* _Problem requirements_: Please retype all of the records below exactly, character for character, and leave the pictures out of your answer.

Data for locating visible targets
— Begin —

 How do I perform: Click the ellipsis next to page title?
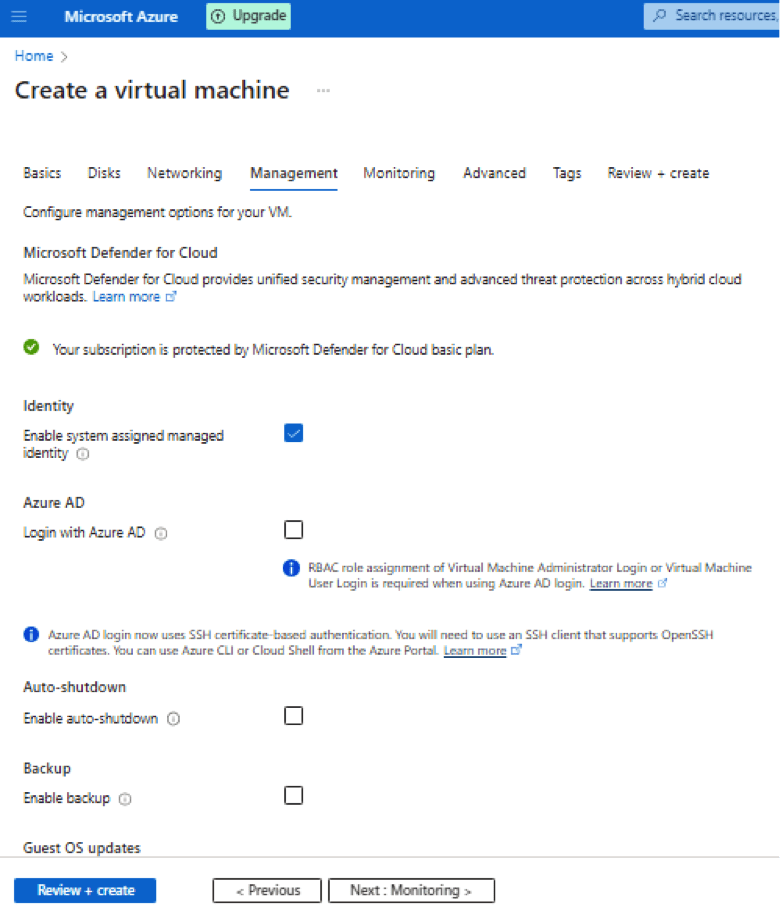(323, 91)
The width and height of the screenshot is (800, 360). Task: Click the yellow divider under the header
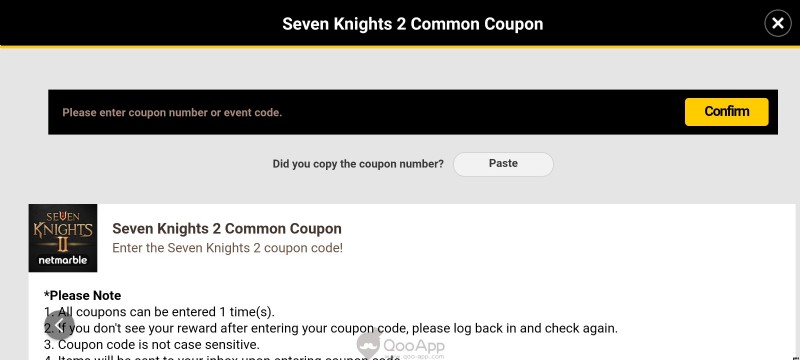click(400, 46)
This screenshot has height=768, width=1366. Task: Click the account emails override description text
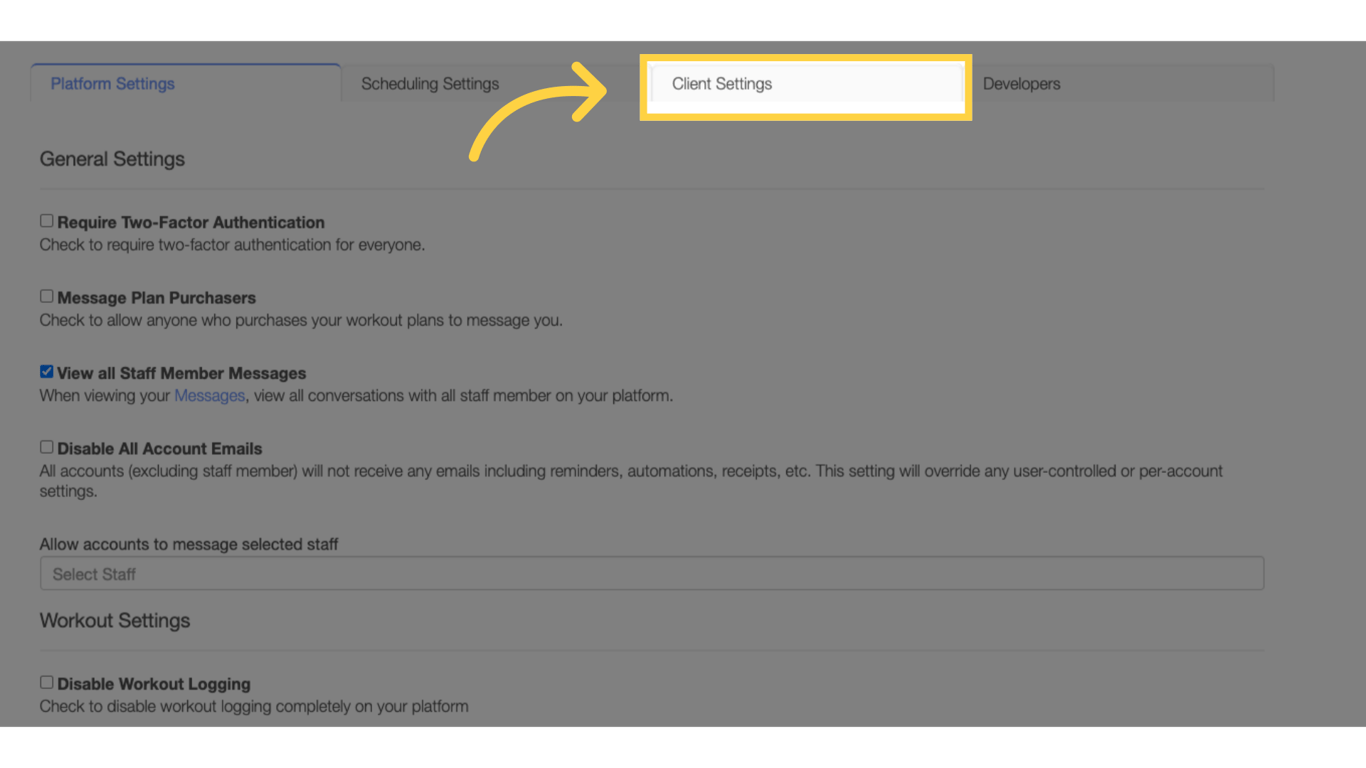(630, 470)
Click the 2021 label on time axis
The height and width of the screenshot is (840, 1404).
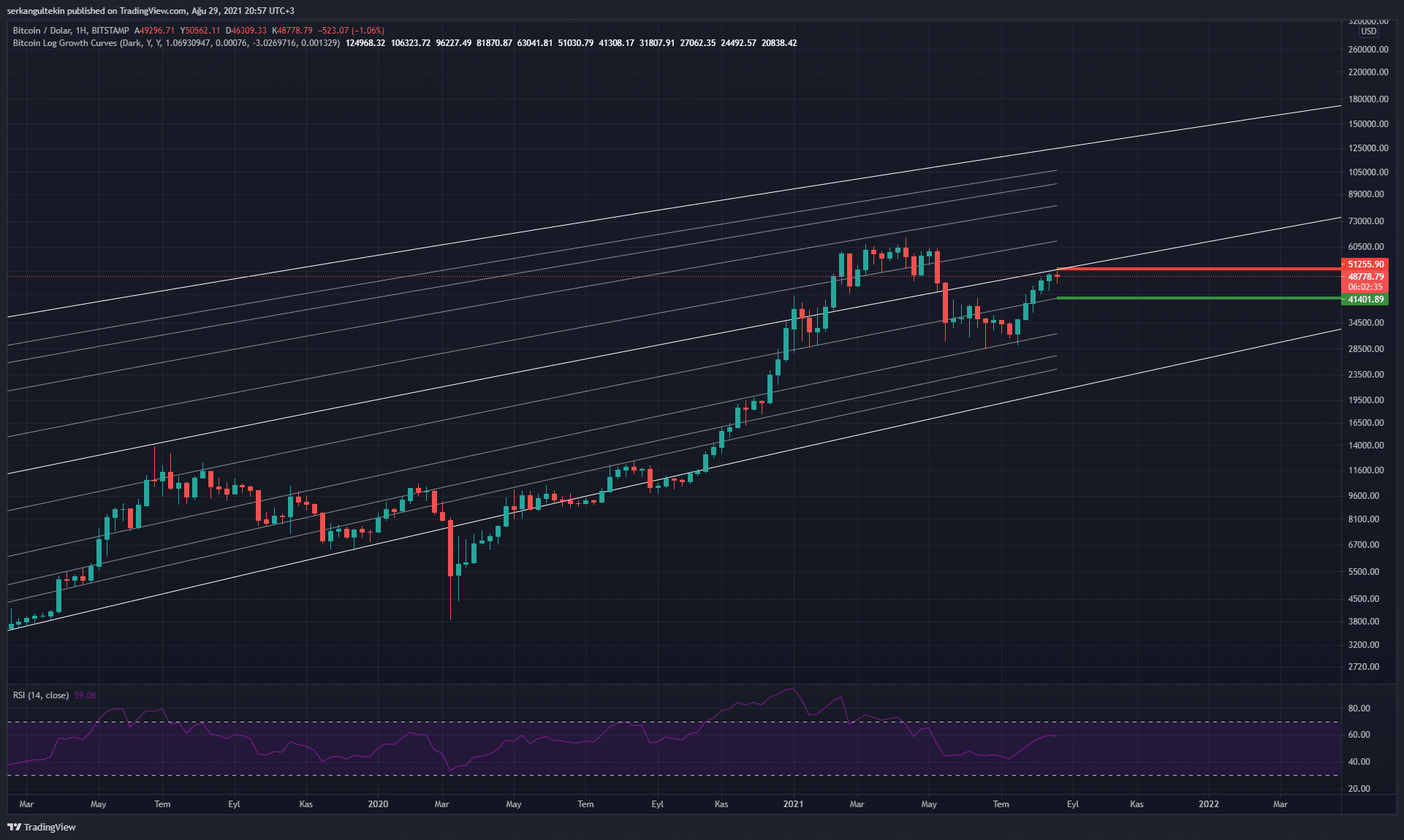[x=793, y=804]
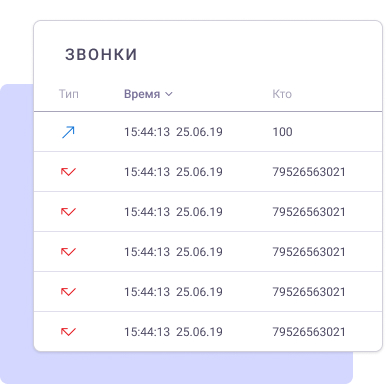Viewport: 390px width, 384px height.
Task: Select the timestamp in the outgoing call row
Action: click(173, 132)
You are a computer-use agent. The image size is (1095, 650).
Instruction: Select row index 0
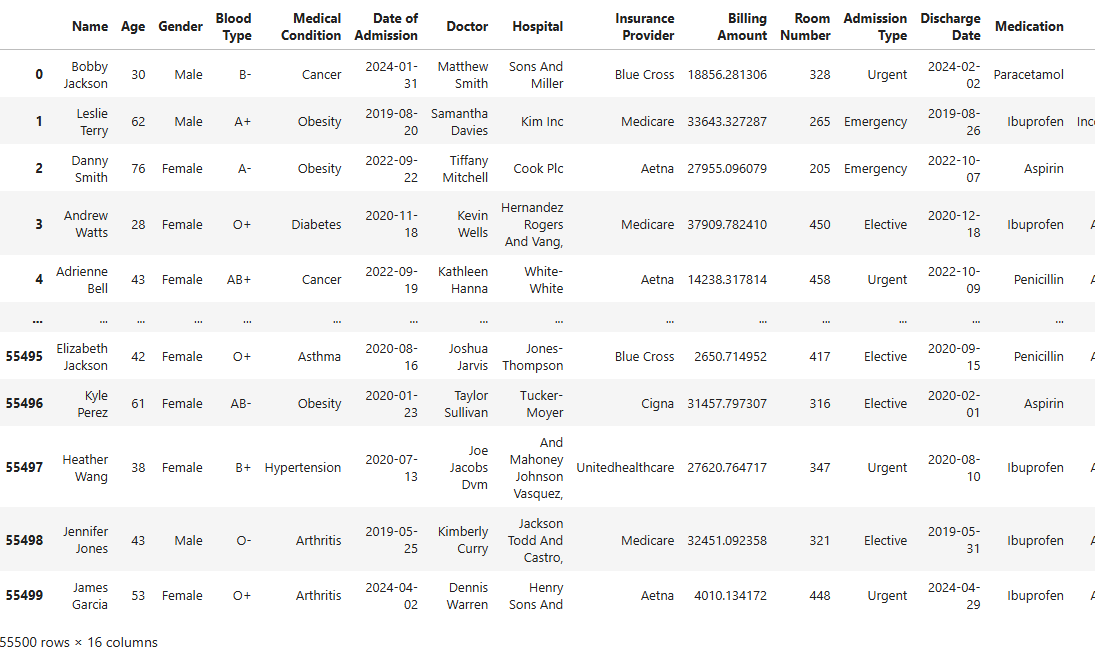[x=39, y=75]
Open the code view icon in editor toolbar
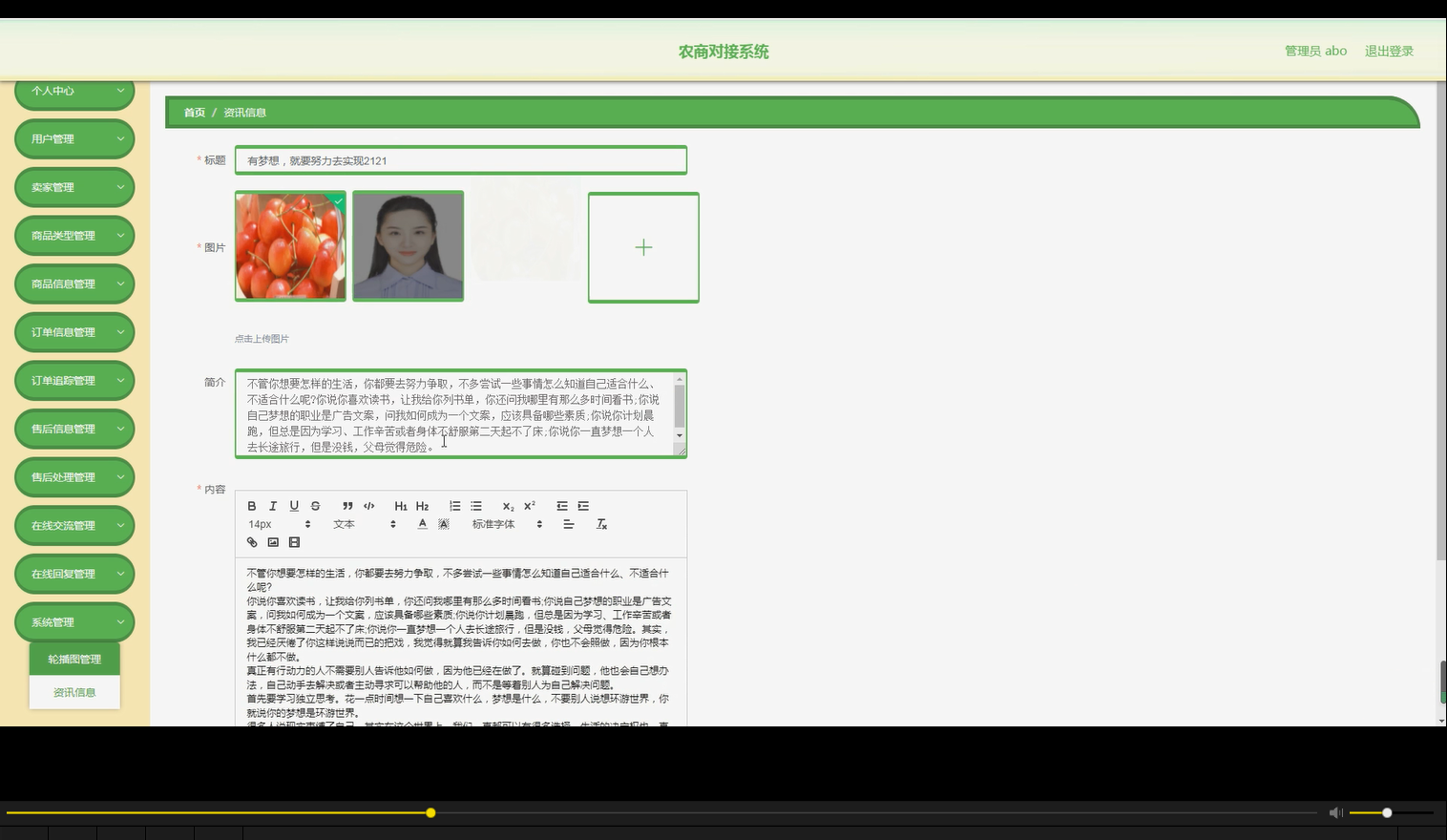The height and width of the screenshot is (840, 1447). click(369, 505)
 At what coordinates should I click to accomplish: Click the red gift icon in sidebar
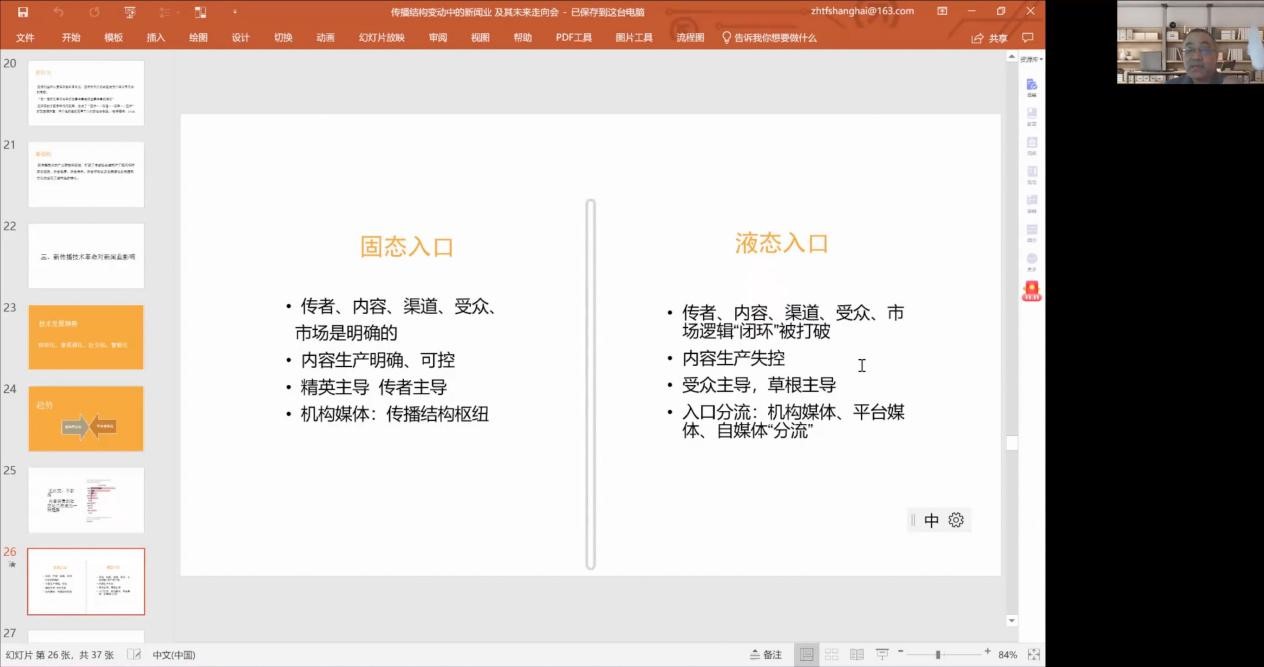1031,291
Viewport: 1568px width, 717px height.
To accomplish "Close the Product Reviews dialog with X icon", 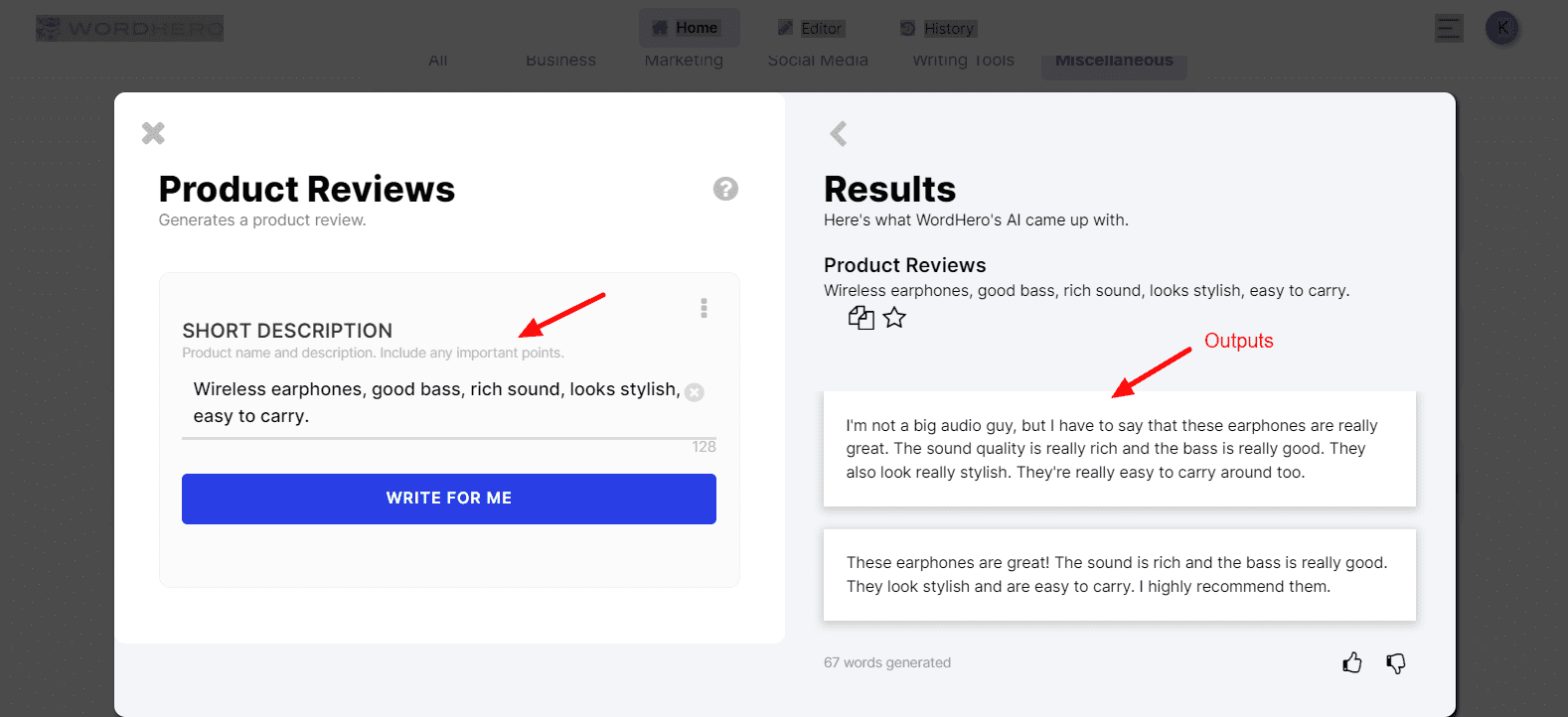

— End —

* _Task response_:
 How do I perform: Click the ellipsis next to page title?
(323, 91)
The width and height of the screenshot is (800, 360). Task: Click the yellow divider under the header
click(400, 46)
This screenshot has height=768, width=1366. Task: Click the account emails override description text
(630, 470)
Click the 2021 label on time axis
The height and width of the screenshot is (840, 1404).
[x=793, y=804]
Viewport: 390px width, 384px height.
Task: Select the timestamp in the outgoing call row
Action: click(173, 132)
You are a computer-use agent. The image size is (1095, 650).
Instruction: Select row index 0
[x=39, y=75]
Open the code view icon in editor toolbar
The height and width of the screenshot is (840, 1447). click(369, 505)
 At what coordinates should I click to accomplish: Click the red gift icon in sidebar
1031,291
Viewport: 1568px width, 717px height.
To accomplish "Close the Product Reviews dialog with X icon", 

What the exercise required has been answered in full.